Two senior Administration Police officers killed on Saturday by their regular police counterparts have been laid to rest at their homes in Kwale district.
The two were buried Monday in an emotional send off attended by hundreds of people including senior police officers from Coast province, human rights activists and relatives.
The bodies were removed from Coast provincial general hospital at 2pm for the last prayers at Mosques in their respective home areas.
Earlier human rights activists demonstrated outside the mortuary demanding independent investigations into the killings.
The activists led by Kenya Muslim Human Rights (MUHURI) coordinator Hussein Khalid and former commissioner with the Kenya National Human Rights Commission Khelef Khalifa cast doubt on the ongoing investigations since police were the suspects.
" We want an independent probe because police cannot investigate themselves" they said.

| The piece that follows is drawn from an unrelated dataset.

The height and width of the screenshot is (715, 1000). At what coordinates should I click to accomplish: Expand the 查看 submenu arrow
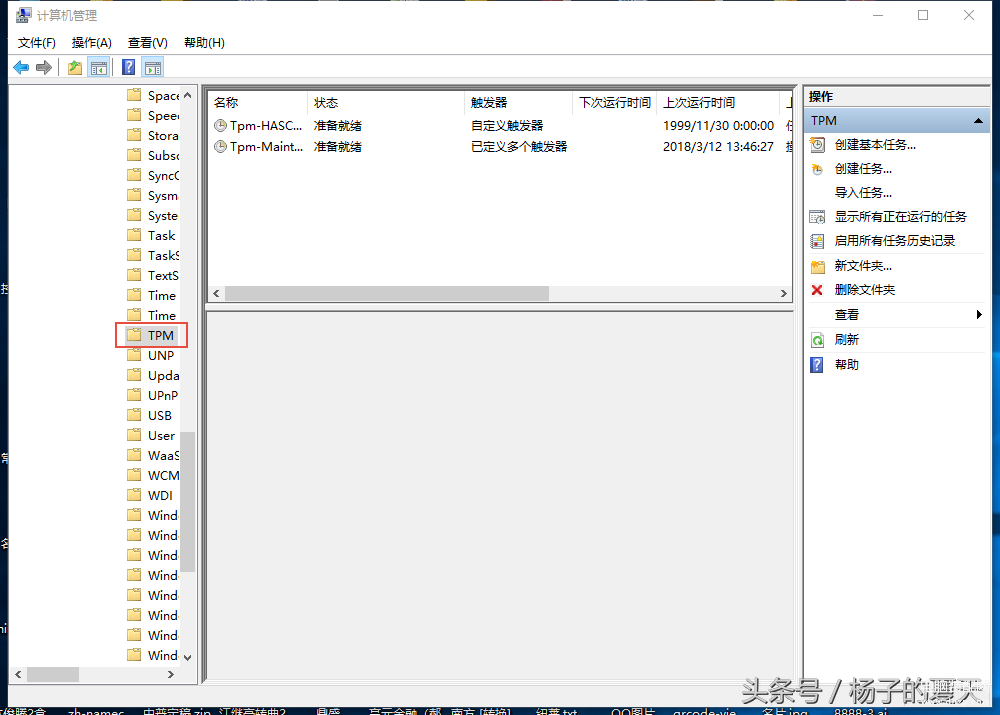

A close relative of the slain inspector Badi Mwanjirani said he had told them that his life was in danger after a senior regular police officer who is one of the main suspects visited his home three times in a month.
Mwanjirani was buried at his home in Msambweni while inspector Juma Abdalla Mwangatu was laid to rest at his home in Ndenyenye village.
The two attached to Kilindini district, were shot dead in what is suspected to be a case of mistaken identity sparking off tension between members of the two security units in Mombasa.
Their colleagues however claimed that they could have been killed because of their role in the fight against drug trafficking in the province.
Reports that there was bad blood between the APs and regular police in Mombasa come to the fore when Coast PC Ernest Munyi accused police in the province of protecting drug peddlers by frustrating the government's war on illicit drugs which had reached alarming levels.
Although the new Coast PPO, Leo Nyongesa, claimed that the two AP inspectors were shot to avert a robbery, AP sources intimated that they were shot at close range while having a breakfast at a cafe in town.
Internal Security Minister George Saitoti Sunday ordered investigation into the killings.
The minister also denied there was bad blood between the two police arms.